« Natural born dominant » – la part de l’inné et de l’acquis dans la domination

Le BDSM est encore trop souvent montré sous l’angle du stéréotype genré  : l’homme est dominant, la femme soumise. On met parfois en scène des dominas, mais au delà de ça les autres rôles sont quasi systématiquement passés sous silence. Cela masque la diversité des possibles du BDSM et cela pose une hiérarchie entre les rôles : Comme on se doit d’être un « vrai homme » on se doit également d’être un « natural born dominant ». Dans ces conditions on peut se demander si on naît dominant et/ou si on peut le devenir.

Dans le milieu, plutôt jeune et assez mixte que nous fréquentons, nous rencontrons parfois des dominants (des hommes en général) qui se disent dominants depuis toujours. Posture ou réalité, ils dirigent des hommes (et des femmes) dans un cadre professionnel et dans leur chambre à coucher, car ils sont nés pour ça. Il y a aussi, nombreux, ceux qui ne se disent ni dominants ni soumis, et qui, endossant tour à tour les deux rôles, switchent. D’autres encore préfèrent ne pas se mettre d’étiquette. Ils disent alors « en exploration ». Comme nous le disions dans cet article, les rôles sont nombreux et il ne serait donc ni normal, ni très drôle de rencontrer uniquement des kinksters dominants ou soumis.

Mais prenons un autre point de vue : celui qui n’est pas né dominant mais qui le devient. On ne domine pas si on n’a pas des envies, des penchants, des prédispositions pour la domination (On ne peut pas feindre un rôle).
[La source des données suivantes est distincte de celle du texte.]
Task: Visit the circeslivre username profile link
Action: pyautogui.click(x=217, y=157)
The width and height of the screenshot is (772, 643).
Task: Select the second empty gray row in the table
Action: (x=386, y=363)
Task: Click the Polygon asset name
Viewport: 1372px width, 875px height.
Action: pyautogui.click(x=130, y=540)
Mais la domination n’est pas une chose évidente pour tout le monde. D’abord parce qu’on ne domine pas deux personnes de la même façon. Ensuite parce qu’au delà des goûts que nous pouvons avoir, il est nécessaire d’apprendre des techniques liées à certaines pratiques ou à la domination en général. La domination est pour nombre d’entre nous un apprentissage, quelque chose qu’on conforte plutôt qu’une évidence qu’on porte en soi.
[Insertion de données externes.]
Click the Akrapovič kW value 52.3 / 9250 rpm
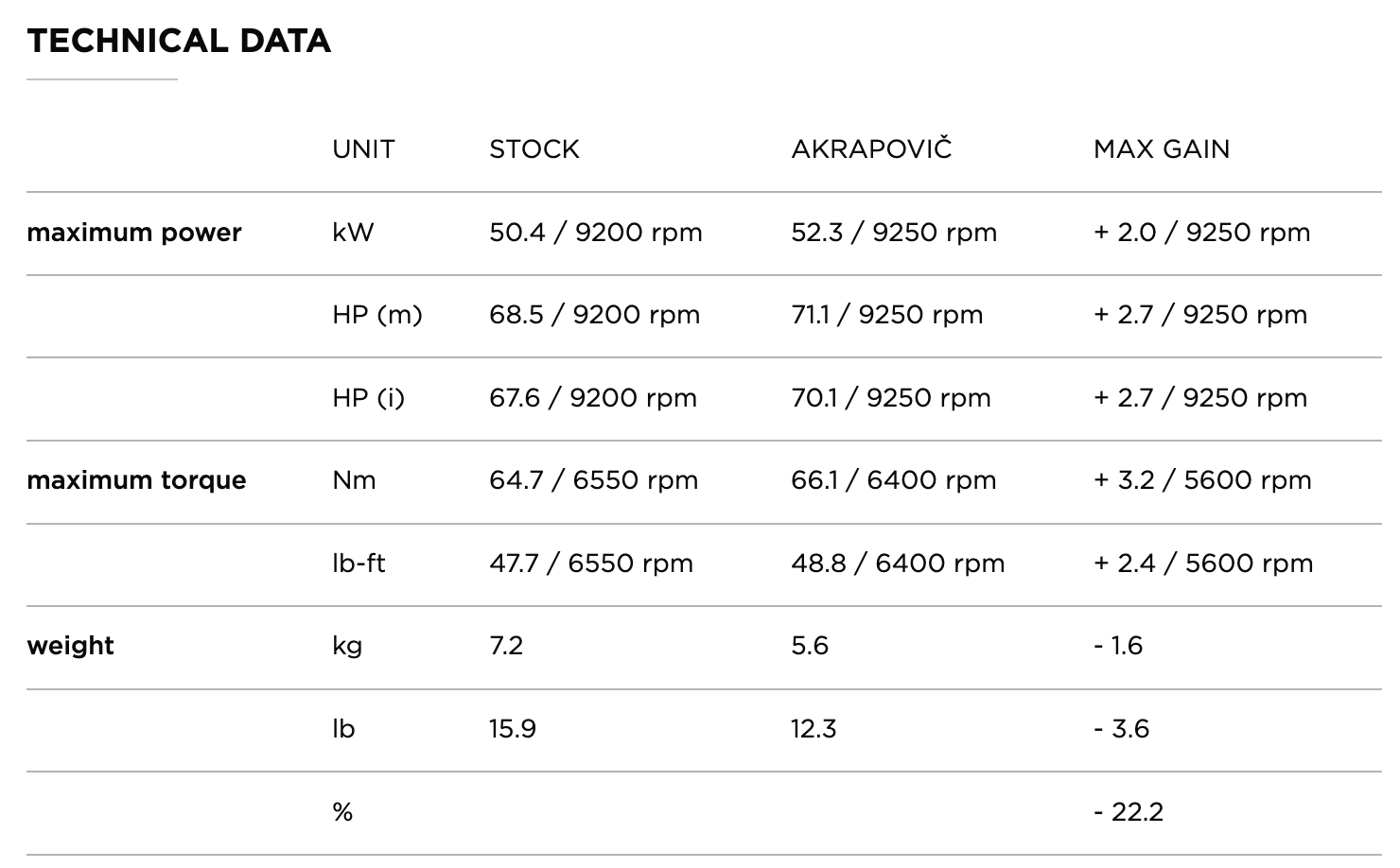The height and width of the screenshot is (868, 1400). 894,233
Il existe de vrais « natural born dominant », comme il existe des leaders né. Mais ce sont des personnes rares. Comme il y a des BDSM il y aussi des dominants. Certains seront des sadiques, d’autres des sensualistes, d’autres encore des amoureux des cordes. Et la plupart d’entre nous sommes sur un chemin qu’il faut parcourir pour devenir le dominant que nous voulons être.